Data records:
*** Begin section ***
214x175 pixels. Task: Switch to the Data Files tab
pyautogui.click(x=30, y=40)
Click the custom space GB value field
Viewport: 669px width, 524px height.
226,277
*** End section ***
## To do
The records above, in their entirety, need to be set down again exactly.

## Answer to this task
214x175 pixels. Task: Switch to the Data Files tab
pyautogui.click(x=30, y=40)
Click the custom space GB value field
Viewport: 669px width, 524px height.
226,277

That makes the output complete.